Компания OpenAI отказалась открывать исходный код алгоритма обработки естественного языка третьего поколения (модель называется GPT-3, имеет 175 миллиардов параметров). Поэтому другие компании разрабатывают свои модели. Они имеют меньше параметров, но похожую архитектуру и после обучения тоже показывают впечатляющие результаты.

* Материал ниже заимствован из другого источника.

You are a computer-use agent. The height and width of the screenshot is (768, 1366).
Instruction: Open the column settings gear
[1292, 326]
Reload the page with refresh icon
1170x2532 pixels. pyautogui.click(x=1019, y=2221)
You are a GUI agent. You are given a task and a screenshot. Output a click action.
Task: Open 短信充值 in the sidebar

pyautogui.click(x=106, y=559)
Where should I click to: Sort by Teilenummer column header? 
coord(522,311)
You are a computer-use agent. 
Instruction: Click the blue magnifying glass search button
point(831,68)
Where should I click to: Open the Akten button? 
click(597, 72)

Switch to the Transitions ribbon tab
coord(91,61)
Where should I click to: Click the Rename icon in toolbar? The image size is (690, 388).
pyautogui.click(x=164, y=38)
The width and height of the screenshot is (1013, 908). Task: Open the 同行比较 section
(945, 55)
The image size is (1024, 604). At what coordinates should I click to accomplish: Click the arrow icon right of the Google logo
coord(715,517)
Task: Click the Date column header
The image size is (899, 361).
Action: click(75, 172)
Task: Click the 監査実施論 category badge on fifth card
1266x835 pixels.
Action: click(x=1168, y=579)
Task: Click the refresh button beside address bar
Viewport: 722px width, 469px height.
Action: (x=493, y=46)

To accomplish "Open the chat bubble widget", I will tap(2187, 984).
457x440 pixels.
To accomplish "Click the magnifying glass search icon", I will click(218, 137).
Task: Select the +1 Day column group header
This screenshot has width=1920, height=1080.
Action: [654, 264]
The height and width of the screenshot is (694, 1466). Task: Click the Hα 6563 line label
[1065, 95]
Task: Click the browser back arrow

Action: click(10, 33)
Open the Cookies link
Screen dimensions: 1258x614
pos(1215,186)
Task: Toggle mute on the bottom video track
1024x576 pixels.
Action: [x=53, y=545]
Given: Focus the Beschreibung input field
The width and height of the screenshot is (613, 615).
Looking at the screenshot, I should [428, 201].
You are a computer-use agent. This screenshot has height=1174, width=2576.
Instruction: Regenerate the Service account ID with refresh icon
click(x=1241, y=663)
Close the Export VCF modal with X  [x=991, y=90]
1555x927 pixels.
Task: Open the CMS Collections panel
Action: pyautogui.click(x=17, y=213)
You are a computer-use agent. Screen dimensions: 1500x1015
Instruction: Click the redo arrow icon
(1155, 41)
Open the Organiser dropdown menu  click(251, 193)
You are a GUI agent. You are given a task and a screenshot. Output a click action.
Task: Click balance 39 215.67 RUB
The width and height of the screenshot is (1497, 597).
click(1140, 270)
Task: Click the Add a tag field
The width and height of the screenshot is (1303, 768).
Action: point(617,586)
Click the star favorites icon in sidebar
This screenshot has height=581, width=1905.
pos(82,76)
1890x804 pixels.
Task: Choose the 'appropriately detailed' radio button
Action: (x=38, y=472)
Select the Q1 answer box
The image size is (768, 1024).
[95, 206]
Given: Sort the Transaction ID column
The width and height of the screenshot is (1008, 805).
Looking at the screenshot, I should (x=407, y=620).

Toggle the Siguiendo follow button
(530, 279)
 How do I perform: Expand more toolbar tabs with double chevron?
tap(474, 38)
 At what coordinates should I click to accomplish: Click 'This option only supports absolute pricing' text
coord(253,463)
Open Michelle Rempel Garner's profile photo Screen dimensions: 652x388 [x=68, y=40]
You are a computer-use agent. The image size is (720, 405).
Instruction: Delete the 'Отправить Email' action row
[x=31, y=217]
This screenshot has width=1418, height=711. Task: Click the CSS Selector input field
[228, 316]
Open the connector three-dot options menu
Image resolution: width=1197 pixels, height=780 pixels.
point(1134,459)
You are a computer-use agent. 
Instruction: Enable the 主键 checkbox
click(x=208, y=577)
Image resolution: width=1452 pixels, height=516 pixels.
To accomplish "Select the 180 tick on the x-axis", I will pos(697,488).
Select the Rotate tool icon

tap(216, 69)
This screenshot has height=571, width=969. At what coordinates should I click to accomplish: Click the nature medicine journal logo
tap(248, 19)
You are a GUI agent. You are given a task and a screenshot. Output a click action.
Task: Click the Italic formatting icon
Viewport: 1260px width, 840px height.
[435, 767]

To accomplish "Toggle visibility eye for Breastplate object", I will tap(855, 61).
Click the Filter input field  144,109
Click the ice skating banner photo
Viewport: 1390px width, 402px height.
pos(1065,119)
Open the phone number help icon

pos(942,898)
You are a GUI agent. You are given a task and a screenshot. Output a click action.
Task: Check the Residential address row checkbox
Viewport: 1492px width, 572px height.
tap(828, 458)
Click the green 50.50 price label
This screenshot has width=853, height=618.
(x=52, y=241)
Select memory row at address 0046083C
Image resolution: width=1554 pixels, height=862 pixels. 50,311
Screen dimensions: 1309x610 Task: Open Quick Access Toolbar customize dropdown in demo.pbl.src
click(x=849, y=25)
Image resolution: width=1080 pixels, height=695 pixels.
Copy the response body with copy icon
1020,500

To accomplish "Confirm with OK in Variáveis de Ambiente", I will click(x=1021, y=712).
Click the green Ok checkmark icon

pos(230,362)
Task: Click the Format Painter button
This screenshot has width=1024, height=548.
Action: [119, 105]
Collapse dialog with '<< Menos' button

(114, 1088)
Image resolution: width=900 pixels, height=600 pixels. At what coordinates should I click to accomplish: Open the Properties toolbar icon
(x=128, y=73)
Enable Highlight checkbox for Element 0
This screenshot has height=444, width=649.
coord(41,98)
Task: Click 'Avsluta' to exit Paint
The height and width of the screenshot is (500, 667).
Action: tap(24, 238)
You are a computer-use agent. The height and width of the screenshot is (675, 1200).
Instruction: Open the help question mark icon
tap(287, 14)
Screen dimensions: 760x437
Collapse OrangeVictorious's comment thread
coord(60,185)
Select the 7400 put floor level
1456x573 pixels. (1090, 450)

Например, GPT-J от компании EleutherAI с 6 миллиардами параметров, разработанная Араном Комацзаки и Беном Вангом, также имеет сходства с GPT-3. У них есть бесплатное
веб-демо, чтобы попробовать подсказки и ноутбук Google Colab. Модель не такая большая, как GPT-3, но для генерации текста с разумной скоростью ей уже требуется
Google Cloud TPU.
Запуск GPT-J с
моими тестовыми подсказками, в сравнении с тестами GPT-3,
показал более слабые результаты на большинстве из них, но есть одно большое НО:
Генерация программного кода на GPT-J работает очень хорошо, а на GPT-3 — очень плохо.
Полный тред в твиттере
Такое поведение, вероятно, связано с обучающим набором GPT-J: его обучали на
The Pile, который имеет больше входных данных с GitHub и Stack Overflow по сравнению с обучающим набором GPT-3 (там в основном Common Crawl, текстовый интернет-контент общего назначения).